Site information
- Type: Japanese castle
- Open to the public: yes
- Condition: Ruins

Location
- Echizen-Fuchū Castle 越前府中城 Echizen-Fuchū Castle 越前府中城
- Coordinates: 35°54′13″N 136°10′08″E﻿ / ﻿35.903550°N 136.168842°E

Site history
- In use: Sengoku period

= Echizen-Fuchū Castle =

Echizen-Fuchū Castle (越前府中城, Echizen-Fuchū-jō) was a flatland-style Japanese castle located in what is now part of the city of Echizen, Fukui Prefecture, Japan. The castle fell into ruins during the Sengoku period and the site was completely built over in the modern era, so nothing remains today.

== History ==
By its name, the original Echizen-Fuchū Castle is thought to have been built on the "Fuchū", or site of the Nara period provincial capital of Echizen Province. This fortified residence was subsequently used by the Shugo, or military governors of the province in the Heian through Kamakura period. However, with the rise of the Asakura clan to power, the center of government for Echizen Province shifted to Ichijōdani, and the Asakura appointed a local magistrate who resided at Fuchū.

During the Sengoku period, Oda Nobunaga invaded and conquered the province and crushed the Ikkō-ikki movement. Afterwards, Echizen was divided between three of his generals: Fuwa Mitsuharu, Sassa Narimasa, and Maeda Toshiie, with Maeda Toshiie rebuilding Echizen-Fuchū Castle in 1575. Maeda Toshiie used the nearby Hino River to create a double system of moats around the castle, with a width of 180 meters north-south and 100 meters east-west. Maeda Toshiie was subsequently transferred to Noto Province, but Echizen-Fuchū was retained by his son, Maeda Toshinaga as the center of a 100,000 koku domain until he was transferred to Kaga Province after the Battle of Shizugatake and the castle was awarded to Niwa Nagahide instead.

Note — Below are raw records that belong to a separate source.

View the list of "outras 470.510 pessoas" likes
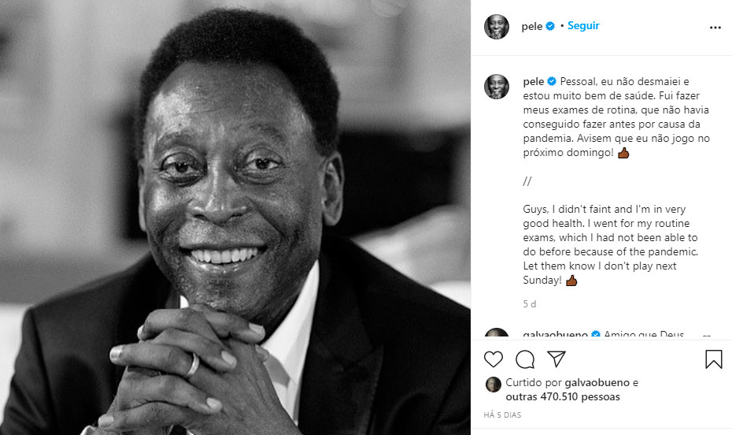 click(563, 397)
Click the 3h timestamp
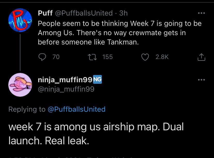The image size is (214, 158). pyautogui.click(x=124, y=13)
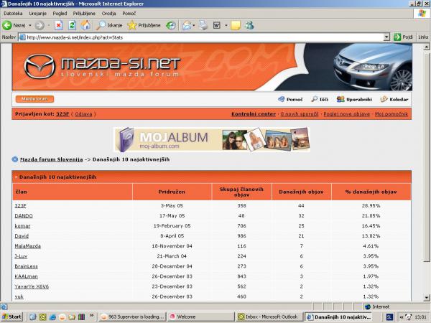
Task: Open the Pogled menu
Action: click(x=60, y=14)
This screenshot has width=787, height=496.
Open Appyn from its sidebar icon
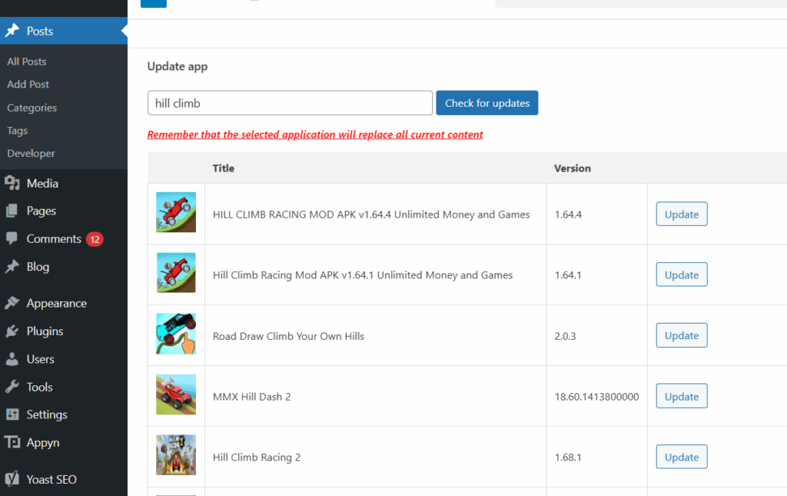pos(13,442)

Following the Battle of Sekigahara, all of Echizen Province was awarded to Tokugawa Ieyasu's second son, Yūki Hideyasu as Fukui Domain. Yūki Hideyasu established his seat at Fukui Castle and installed his retainer, Honda Tomimasa as castellan of Echizen-Fuchū. Honda renovated the castle, building a two-story donjon, a residence, tea house, and other structures.

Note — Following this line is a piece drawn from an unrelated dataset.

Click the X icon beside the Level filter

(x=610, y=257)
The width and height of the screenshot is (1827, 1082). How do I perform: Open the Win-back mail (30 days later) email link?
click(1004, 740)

After the Meiji Restoration, the moat was filled in and the main gate was moved to the Jodo temple of Shokaku-ji about 250 meters to the west, where it may be seen today. The castle site became the location of an elementary school. Subsequently, the castle site was completely destroyed when the Takefu city office was constructed after WWII. A complete archaeological excavation was conducted in 2016 and 2017 in the course of razing the city's central Culture Hall and nearby Kominkan (community hall) in order to rebuild the city hall on the same lot occupied since postwar. Pre-Edo period materials were documented in the northwest corner of the lot. The castle itself exhibited traces of a formal garden and water features, and much of the stone-faced inner moat defense along the east margin of the lot. Partly in reaction to a vigorous protest by local citizens seeking the conservation of this rare example of castle construction, the city pledged to document each stone removed from the wall so that a section could be reconstituted as a cultural feature on the grounds of the new city hall forecourt.